Assisting With Issues Regarding Noncompete Agreements
Noncompete agreements are generally not favored under California law. That is why it is especially important for both employers and employees to know where they stand concerning such agreements.
It’s true that section 16600 of the Business and Professions Code places significant restrictions on noncompete clauses that interfere with employee mobility. But there are various exceptions that apply, and it makes sense to engage qualified legal counsel to understand how the law applies to your specific situation.
Skilled Advice for Strategic Decisions
At the Law Offices of H. Michael Soroy, in Los Angeles, our attorneys are very familiar with the value and potential pitfalls of noncompete clauses and related asset protection tools such as nondisclosure agreements. We can help you assess your situation and make clear-sighted, strategic decisions about how to approach contractual provisions that place limits on the actions of former employees.
Of course, your interests will be very different depending on whether you are an employer or an employee. Depending on the particular case, our lawyers represent either business owners or employees — always with an eye to applying the law intelligently to your unique challenges.

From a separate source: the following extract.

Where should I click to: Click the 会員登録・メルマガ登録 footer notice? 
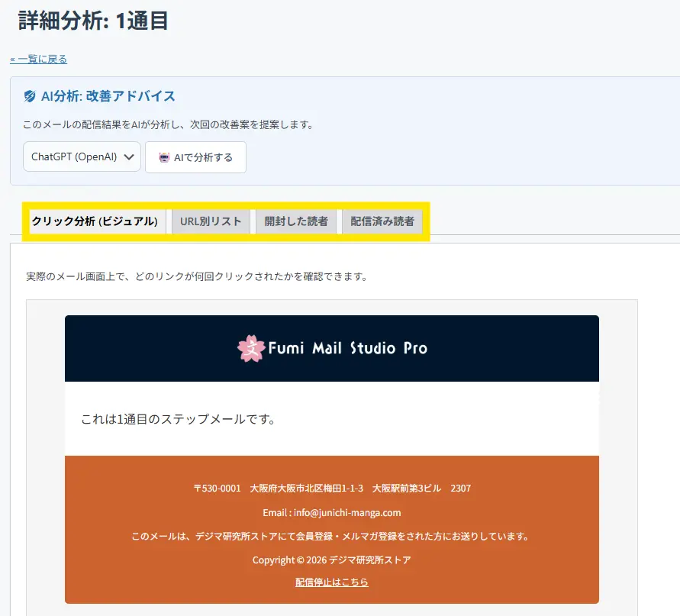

Which Profession or Industry Are You In?
Context is crucial when it comes to determining what type of restrictions on competition or use of company information may be in order. Granted, California law does not favor restrictions on an individual’s ability to practice his or her livelihood. But in certain situations, such as the sale of a business to a competitor, the buyer may be allowed to place certain limits on the seller’s future activity.
Our firm has the savvy and skill to safeguard your interests, based on standards that prevail in your industry. If you are an employer, we can guide you through the process of using noncompetes, confidentiality agreements and other instruments to protect against unfair competition or disclosures (of trade secrets or proprietary information) by your ex-employees. Similarly, if you are an employee, we will vigorously assert your right to practice your livelihood.